■ What is needed ■
Recast the lines from the one containing "Open the Settings menu" through the one containing "point(568,540)", both included, as a JSON list of strings with one string per line, leaving out any blank lines.

■ Target pointing records ■
****************

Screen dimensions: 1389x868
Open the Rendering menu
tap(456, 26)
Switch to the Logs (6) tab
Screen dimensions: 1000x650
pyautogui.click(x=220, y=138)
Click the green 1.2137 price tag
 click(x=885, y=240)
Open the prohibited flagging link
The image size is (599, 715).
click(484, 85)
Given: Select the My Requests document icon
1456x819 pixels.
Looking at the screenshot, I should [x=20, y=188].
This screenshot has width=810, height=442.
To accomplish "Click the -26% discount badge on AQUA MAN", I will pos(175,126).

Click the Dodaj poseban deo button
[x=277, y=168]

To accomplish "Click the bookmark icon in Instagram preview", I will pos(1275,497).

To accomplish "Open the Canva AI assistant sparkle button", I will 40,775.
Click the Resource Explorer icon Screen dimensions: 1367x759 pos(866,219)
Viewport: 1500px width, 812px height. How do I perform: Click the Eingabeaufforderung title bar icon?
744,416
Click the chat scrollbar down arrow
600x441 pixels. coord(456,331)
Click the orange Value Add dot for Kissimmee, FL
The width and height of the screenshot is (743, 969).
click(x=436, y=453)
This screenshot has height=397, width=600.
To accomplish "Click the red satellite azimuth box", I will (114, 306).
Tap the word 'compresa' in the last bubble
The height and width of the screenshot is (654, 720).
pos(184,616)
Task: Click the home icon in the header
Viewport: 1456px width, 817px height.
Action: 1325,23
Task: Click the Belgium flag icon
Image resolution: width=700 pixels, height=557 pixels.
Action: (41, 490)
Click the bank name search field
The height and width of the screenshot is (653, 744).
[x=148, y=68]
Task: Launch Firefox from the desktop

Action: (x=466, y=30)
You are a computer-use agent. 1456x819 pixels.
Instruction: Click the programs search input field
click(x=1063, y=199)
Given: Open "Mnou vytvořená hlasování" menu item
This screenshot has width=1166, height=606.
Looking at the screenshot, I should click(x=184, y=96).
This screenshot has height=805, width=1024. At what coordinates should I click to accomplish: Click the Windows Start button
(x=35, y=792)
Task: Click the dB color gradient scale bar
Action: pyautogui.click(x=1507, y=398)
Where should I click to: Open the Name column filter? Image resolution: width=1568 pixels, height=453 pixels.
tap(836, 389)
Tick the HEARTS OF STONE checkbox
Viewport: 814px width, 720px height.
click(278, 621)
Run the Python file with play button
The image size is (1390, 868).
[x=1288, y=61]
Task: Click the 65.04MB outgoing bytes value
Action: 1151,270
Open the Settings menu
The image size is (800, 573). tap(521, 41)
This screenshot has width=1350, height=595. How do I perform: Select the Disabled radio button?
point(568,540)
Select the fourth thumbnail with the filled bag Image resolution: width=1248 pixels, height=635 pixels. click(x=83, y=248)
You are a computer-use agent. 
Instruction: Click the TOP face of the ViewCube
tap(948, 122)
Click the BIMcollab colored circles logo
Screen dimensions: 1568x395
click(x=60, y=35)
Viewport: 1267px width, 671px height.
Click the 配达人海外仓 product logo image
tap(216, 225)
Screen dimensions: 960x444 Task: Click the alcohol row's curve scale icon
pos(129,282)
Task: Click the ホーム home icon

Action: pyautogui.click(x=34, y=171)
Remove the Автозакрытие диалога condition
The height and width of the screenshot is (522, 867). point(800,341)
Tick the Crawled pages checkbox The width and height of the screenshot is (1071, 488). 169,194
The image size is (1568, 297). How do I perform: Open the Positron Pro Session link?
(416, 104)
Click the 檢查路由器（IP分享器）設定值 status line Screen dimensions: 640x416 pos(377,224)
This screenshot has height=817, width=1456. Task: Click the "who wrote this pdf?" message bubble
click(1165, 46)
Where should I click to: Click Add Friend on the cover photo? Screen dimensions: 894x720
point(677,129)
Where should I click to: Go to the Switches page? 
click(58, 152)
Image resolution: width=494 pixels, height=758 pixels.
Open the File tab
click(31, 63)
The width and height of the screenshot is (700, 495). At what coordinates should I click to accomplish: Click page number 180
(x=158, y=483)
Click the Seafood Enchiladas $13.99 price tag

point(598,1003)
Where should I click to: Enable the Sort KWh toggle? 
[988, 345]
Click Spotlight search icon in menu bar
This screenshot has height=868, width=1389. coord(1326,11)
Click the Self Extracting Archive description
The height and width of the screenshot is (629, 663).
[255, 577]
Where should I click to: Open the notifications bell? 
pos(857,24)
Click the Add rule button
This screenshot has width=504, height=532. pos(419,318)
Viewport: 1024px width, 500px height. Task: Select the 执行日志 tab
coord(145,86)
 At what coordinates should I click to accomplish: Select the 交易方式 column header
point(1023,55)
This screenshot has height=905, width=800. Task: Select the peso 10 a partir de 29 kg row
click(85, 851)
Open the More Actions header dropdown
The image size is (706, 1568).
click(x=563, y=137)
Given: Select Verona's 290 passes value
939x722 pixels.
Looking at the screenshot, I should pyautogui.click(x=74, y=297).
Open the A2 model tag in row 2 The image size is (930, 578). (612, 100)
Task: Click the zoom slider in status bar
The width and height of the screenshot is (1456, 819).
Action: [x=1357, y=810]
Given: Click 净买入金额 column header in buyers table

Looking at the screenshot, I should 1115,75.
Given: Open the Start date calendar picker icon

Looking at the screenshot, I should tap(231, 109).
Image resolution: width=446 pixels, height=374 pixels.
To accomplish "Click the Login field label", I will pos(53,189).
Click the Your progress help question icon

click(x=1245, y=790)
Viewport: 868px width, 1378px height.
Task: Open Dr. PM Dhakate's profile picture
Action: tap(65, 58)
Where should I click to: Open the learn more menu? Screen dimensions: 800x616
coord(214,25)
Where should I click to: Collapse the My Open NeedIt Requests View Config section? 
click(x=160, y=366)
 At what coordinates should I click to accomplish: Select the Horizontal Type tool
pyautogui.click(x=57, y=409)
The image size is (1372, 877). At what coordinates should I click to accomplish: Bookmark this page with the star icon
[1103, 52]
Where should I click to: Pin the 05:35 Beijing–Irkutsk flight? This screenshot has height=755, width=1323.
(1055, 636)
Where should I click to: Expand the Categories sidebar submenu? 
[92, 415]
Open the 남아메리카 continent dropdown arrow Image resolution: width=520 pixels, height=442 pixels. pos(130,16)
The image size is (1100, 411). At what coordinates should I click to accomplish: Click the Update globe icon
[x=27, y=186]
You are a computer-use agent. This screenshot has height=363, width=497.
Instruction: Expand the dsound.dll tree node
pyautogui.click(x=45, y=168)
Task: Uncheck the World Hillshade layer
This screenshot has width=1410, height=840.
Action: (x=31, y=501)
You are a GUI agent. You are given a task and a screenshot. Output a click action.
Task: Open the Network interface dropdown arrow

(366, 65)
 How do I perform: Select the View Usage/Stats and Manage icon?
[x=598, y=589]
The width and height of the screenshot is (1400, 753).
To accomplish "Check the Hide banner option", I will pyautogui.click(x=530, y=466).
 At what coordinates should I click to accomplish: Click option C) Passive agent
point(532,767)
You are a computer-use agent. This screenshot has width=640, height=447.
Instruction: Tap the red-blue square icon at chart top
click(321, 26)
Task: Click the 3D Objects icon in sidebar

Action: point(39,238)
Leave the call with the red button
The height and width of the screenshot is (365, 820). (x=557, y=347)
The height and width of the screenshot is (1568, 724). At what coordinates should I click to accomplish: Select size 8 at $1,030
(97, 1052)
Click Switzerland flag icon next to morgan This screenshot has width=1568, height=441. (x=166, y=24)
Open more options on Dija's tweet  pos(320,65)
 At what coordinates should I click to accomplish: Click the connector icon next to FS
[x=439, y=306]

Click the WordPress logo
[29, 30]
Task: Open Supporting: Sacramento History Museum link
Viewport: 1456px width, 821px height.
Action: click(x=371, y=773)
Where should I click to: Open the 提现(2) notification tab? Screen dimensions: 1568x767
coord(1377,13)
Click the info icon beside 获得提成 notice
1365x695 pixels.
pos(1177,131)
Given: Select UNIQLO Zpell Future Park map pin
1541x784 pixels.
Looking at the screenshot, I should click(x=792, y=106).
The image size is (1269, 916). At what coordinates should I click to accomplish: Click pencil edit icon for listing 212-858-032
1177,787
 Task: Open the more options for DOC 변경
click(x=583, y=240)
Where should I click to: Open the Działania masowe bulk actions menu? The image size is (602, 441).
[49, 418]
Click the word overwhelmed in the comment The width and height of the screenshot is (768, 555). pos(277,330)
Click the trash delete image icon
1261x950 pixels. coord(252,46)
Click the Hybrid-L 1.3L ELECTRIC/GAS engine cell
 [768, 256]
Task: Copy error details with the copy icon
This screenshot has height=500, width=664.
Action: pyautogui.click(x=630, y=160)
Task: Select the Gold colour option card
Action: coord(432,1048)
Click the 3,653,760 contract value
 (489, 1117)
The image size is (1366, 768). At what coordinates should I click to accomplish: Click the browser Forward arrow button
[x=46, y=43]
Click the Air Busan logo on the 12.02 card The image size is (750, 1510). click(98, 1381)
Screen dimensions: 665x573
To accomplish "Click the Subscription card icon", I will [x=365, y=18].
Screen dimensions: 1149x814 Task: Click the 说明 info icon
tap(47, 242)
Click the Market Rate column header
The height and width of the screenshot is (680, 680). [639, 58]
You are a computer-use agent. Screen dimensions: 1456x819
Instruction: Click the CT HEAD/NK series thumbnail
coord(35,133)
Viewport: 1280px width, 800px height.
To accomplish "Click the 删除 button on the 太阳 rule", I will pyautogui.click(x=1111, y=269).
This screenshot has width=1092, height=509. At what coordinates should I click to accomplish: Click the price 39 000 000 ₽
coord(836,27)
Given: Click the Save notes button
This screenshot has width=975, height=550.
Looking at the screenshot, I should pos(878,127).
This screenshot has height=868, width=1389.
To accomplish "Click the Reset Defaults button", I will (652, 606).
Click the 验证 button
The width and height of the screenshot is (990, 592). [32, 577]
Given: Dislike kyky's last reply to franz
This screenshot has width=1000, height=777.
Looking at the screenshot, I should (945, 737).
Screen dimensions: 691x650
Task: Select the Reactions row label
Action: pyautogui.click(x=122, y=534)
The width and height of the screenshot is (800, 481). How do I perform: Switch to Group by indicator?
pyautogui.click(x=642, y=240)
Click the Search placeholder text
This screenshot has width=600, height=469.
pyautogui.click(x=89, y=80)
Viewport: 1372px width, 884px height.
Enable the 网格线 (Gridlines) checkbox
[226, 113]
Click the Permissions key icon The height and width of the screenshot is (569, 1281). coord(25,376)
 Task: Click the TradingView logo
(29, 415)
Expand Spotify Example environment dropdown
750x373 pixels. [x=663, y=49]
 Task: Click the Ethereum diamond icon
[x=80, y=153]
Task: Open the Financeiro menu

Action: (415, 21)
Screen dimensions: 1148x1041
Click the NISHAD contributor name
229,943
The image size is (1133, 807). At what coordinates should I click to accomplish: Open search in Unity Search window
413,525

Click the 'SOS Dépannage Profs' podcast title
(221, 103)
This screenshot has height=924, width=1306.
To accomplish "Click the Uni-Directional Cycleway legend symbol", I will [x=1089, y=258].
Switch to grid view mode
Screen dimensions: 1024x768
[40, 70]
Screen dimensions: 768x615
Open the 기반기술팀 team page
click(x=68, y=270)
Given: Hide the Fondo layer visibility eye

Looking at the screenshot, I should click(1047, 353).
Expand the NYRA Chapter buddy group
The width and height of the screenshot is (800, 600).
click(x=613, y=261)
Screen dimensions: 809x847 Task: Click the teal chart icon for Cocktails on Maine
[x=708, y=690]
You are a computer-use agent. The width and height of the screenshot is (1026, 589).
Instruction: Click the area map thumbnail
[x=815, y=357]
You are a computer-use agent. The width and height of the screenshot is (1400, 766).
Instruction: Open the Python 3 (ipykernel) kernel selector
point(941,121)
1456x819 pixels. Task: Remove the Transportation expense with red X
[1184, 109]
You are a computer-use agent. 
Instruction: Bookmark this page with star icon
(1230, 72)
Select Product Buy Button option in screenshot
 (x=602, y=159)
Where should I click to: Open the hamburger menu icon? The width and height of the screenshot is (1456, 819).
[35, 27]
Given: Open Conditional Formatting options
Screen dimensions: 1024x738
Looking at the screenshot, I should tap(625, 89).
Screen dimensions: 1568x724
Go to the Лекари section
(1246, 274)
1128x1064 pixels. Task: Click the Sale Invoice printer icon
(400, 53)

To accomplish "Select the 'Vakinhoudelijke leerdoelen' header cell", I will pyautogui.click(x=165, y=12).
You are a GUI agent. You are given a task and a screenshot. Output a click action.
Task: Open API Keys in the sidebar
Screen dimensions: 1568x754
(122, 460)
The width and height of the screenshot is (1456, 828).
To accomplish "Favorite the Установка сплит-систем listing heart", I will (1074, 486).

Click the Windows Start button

****************

■ Result ■
[
  "Open the Settings menu",
  "The image size is (800, 573). tap(521, 41)",
  "This screenshot has width=1350, height=595. How do I perform: Select the Disabled radio button?",
  "point(568,540)"
]